The mean postoperative VAs at 2 weeks, 1 month, and 3 months were 1.03, 0.96, and 0.84 logMAR respectively. The significant difference of VA change was found at 1 (P = 0.021) and 3 months (P = 0.034) after treatment. The correlation analysis also found a significant reversed association between changes in amplitude and logMAR VA in the central and mid zones from 2 weeks onwards (P < 0.002), however, there was no correlation between the changes in implicit time and logMAR VA.

Secondary outcome: structural change

The mean macular thicknesses were 389.7 ± 151.3 microns preoperatively, 290.0 microns at 1 month (P < 0.001) and 264.4 microns at 3 months (P = 0.003) postoperatively. Postoperative changes in macular thickness showed no significant difference among subgroups and had no correlation with either amplitude or implicit time.

Discussion

The present pilot study of an electrophysiologic response after an intravitreal ranibizumab injection included all ranges of initial VA in order to compare the pattern of electrophysiologic changes regardless of the visual outcome. Nevertheless, we performed a subgroup analysis to test the effect of disease severity, indicated by the level of vision, upon the response of mfERG.

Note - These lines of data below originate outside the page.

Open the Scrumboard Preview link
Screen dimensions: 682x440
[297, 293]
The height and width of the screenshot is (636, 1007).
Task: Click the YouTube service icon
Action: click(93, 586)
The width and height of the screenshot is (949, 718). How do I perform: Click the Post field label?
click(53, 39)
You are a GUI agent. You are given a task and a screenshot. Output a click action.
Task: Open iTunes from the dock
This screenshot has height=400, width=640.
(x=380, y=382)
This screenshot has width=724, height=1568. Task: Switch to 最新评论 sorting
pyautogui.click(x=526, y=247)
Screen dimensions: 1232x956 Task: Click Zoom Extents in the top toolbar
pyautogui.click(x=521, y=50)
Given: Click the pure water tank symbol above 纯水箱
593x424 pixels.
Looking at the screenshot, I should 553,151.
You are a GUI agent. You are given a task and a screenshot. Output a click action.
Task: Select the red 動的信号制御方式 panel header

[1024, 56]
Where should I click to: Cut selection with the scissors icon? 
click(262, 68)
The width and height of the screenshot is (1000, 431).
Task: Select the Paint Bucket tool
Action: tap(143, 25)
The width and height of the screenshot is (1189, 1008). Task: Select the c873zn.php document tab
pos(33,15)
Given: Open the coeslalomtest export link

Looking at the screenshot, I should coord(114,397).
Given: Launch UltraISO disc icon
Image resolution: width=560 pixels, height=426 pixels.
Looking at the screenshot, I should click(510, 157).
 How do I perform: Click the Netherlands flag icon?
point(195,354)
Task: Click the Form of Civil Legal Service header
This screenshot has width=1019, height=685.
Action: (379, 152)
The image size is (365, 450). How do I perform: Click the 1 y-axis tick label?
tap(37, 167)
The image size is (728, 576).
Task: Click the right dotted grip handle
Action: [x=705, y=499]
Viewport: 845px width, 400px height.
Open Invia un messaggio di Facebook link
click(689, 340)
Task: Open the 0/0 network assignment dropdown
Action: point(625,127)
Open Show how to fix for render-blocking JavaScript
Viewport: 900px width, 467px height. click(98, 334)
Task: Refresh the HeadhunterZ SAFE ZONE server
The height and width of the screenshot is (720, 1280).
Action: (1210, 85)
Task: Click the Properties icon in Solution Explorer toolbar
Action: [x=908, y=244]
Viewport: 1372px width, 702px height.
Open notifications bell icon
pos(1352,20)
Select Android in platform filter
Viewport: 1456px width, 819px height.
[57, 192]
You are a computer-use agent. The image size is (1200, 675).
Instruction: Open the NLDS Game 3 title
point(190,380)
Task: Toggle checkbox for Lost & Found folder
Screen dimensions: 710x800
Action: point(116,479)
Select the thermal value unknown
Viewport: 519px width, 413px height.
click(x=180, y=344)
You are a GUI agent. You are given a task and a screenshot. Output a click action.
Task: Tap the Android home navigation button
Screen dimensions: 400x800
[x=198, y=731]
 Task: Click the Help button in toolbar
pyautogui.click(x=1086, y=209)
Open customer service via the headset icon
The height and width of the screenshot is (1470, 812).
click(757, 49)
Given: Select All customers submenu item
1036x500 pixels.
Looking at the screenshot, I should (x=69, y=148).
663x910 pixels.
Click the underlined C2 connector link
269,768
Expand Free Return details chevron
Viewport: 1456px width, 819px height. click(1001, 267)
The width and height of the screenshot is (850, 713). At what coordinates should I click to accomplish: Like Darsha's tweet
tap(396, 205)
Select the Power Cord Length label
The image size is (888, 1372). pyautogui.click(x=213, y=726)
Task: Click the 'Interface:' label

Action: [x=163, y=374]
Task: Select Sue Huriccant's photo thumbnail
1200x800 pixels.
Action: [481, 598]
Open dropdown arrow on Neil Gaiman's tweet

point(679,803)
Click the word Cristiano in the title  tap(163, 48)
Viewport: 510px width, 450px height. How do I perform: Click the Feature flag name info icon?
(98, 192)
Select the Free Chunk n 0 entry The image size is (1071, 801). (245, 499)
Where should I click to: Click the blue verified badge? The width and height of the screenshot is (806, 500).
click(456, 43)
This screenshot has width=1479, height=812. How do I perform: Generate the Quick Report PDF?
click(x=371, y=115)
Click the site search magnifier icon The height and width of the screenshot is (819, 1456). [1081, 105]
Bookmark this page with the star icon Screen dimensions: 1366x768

The overall results showed a prominent improvement in the implicit time rather than the amplitude at 3 months after treatment, although there were a few significant postoperative differences within each subgroup. The patients in subgroup-B who had a better baseline VA were also significantly younger than the patients in subgroup-A (P = 0.035). The mean amplitude of subgroup-B was also better than that of subgroup-A on every visit, while the mean implicit time was not significantly different. This markedly showed a moderate to high statistical correlation of the signal amplitude with a patient’s VA (P < 0.02). Thus, age may have an effect on an amplitude difference between groups, but from the result of this study it has no effect on the implicit time. Moreover, the improvement in the implicit time after the treatment indicates that the potency of functional recovery does not depend on age.

A significant reversed association between the amplitude and logMAR of VA indicates that the higher the rising amplitudes, the better the vision gains. This difference also shows that a patient’s VA has a concordance with the signal amplitude or response density of mfERG, not the implicit time. However, the implicit time indicates an early functional improvement after the treatment. Gerth et al8 reported that the implicit times were found to be more sensitive in detecting abnormal retinal responses compared with the amplitude or response density. Thus, in the recovering retinal area a decrease in the implicit time may occur earlier than an increase in the amplitude.

After treatment, the OCT revealed a decrease in macular thickness by a strong significance (P < 0.003) while the mean VA had a lesser degree of significant improvement at the same time (P < 0.034). Our study shows similar results as in the bevacizumab and ranibizumab treatments from the previous reports.2–4 Therefore, anti-VEGF therapy can structurally reduce the macular edema, but may not fully recover the neuroretinal function. The next question is whether or not we can accelerate the improvement of vision. A method of vision restoration therapy (VRT)9 may be interesting because the early improvement area is mostly confined to the central and mid zones of the macula.

The limitation of this study is a lack of OCT data in some patients during an unfortunate period of machine malfunction. We not only recommend a future study with a longer follow-up period and a larger population, but also encourage the possibility of a careful visual rehabilitation trial of the watershed area by vision restoration therapy in the patients undergoing intravitreal ranibizumab treatments.

Conclusion

The mean implicit time of the central zone improved significantly at 3 months after treatment, whereas the mean amplitude had no significant change. There was a correlation between baseline VA and the amplitude of mfERG, but not the implicit time. The OCT also showed a decrease in macular thickness along with an improvement of VA after treatment. Continuous treatment with intravitreal ranibizumab monotherapy is required to evaluate the long-term results.